Patternity dépoussière la marqueterie

Incollables sur l’oeuvre de Sonia Delaunay ou celui du De Stjil, une obsession commune pour les arts décoratifs, et plus particulièrement pour le motif, a amené Anna Murray et Grace Winteringham  à joindre leurs efforts. Le nom du studio, Patternity, affiche hardiment le credo des deux créatrices : le motif (“pattern”) supplante la forme, c’est lui qui donne véritablement naissance à l’objet.

En mai, la directrice artistique et la designer textile présentaient au cours de la Clerkenwell Design Week de Londres la table-console Shift, parfaite représentation de la philosophie Patternity . La ligne élémentaire du bâti de chêne donne la vedette au minutieux travail de marqueterie, dont la réalisation rénove complètement l’image désuète ordinairement associée à cet art délicat.

Motifs géométriques aux couleurs contrastées, Shift, comme le bureau Phase (ci-dessous) qui a fait ses débuts à Milan un mois plus tôt, est une rencontre entre l’esprit Patternity et la maestria de l’ébéniste Toby Winteringham, «repoussant les limites des attentes traditionnelles» dans le domaine.

Le père de la designer textile apporte à l’art de la marqueterie un magistral traitement contemporain, qui a valu à cet ancien élève du Royal College of Art de Londres de voir son travail couronné de nombreux prix.

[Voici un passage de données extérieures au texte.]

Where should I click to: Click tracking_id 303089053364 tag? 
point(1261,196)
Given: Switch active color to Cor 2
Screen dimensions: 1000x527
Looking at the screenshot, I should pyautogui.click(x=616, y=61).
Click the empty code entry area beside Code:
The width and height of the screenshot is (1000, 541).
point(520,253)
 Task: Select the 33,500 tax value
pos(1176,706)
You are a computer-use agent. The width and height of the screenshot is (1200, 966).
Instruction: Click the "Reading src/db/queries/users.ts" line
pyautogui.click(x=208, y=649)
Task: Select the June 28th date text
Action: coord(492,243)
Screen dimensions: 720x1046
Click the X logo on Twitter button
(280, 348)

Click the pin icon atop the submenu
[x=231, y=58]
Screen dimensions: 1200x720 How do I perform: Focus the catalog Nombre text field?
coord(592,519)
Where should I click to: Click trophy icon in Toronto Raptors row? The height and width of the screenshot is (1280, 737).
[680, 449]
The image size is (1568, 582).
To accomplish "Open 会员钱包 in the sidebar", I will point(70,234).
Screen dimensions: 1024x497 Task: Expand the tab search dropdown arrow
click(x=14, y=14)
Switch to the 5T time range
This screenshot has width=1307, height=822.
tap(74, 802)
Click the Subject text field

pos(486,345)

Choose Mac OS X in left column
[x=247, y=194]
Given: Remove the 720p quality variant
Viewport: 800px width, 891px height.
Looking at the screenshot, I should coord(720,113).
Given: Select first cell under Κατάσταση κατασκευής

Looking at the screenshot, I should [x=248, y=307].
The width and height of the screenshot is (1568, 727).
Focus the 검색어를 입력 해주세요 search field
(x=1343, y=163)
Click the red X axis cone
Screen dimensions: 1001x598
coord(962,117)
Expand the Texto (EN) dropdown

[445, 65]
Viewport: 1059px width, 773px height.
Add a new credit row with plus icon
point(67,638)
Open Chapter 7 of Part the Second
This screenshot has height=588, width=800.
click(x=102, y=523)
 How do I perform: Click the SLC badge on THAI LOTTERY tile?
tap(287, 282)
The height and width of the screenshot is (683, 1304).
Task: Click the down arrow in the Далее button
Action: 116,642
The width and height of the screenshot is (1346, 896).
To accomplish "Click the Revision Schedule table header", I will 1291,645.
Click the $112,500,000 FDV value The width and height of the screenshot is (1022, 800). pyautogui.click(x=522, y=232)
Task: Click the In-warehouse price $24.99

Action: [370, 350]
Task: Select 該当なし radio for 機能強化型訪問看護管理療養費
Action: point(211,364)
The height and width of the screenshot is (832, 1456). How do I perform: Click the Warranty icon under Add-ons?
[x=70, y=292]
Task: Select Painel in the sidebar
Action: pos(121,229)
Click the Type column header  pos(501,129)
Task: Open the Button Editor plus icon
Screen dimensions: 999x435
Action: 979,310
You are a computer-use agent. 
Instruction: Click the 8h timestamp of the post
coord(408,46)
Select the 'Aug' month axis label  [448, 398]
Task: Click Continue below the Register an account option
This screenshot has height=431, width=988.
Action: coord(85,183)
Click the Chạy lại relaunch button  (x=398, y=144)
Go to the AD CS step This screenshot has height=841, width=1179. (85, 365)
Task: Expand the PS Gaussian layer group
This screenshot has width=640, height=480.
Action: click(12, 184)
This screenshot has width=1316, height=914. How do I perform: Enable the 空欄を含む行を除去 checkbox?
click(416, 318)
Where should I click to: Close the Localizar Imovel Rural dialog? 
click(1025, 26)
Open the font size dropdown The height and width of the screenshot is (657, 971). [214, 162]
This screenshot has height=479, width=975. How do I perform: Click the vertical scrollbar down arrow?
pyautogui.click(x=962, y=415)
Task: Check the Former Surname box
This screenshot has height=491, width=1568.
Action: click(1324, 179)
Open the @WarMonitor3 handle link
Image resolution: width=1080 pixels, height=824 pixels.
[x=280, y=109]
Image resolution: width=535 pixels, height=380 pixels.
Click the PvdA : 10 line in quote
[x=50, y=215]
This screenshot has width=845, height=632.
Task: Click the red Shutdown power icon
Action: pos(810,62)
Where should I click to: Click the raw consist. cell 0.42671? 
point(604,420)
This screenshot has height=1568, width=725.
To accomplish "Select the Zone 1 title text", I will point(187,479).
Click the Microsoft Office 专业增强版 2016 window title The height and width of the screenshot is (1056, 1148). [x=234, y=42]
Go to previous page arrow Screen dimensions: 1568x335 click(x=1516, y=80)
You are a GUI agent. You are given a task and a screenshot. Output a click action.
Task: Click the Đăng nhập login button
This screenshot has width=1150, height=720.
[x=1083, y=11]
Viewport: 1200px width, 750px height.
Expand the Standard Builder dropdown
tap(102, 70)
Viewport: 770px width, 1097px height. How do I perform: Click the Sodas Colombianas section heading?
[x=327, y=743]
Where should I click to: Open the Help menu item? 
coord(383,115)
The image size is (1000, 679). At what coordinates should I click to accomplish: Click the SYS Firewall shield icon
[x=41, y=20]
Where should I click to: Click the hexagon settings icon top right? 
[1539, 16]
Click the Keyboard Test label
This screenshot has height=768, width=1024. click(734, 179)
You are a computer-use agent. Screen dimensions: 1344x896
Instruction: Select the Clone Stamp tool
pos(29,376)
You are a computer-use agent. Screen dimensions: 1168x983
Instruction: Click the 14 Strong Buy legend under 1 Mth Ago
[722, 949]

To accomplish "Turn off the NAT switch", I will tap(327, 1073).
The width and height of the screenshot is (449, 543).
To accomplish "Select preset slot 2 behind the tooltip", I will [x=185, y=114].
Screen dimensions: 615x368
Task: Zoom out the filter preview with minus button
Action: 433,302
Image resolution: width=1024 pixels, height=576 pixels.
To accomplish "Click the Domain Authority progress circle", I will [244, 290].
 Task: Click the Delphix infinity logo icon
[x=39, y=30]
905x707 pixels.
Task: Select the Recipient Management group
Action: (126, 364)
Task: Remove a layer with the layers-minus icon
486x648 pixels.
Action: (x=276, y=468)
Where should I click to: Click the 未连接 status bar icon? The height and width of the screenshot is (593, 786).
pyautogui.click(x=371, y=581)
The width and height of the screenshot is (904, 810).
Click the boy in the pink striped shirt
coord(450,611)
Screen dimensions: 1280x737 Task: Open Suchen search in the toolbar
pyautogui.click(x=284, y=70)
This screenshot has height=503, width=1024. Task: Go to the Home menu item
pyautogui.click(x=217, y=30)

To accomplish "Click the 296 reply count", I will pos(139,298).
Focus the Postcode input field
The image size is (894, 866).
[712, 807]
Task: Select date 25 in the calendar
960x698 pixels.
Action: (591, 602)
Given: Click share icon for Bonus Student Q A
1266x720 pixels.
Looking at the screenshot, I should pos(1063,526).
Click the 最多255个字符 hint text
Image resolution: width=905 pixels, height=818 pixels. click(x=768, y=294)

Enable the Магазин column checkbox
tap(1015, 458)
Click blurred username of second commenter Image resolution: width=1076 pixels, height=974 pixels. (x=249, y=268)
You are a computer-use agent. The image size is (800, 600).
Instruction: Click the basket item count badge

Shift, avec ses coloris vifs et tranchés sur une silhouette basique, semble un hommage au Bauhaus, passé au filtre du Street Art. Le secrétaire Phase regarde vers 1925, tout en affichant une palette de tons élégants, au rendu poudré. La ligne de mobilier, embryonnaire, a remporté un franc succès et ne devrait pas tarder à s’enrichir de nouveaux modèles. En parallèle, le jeune studio Patternity décline sa fantaisie dans une série d’accessoires de mode dévolus au design graphique.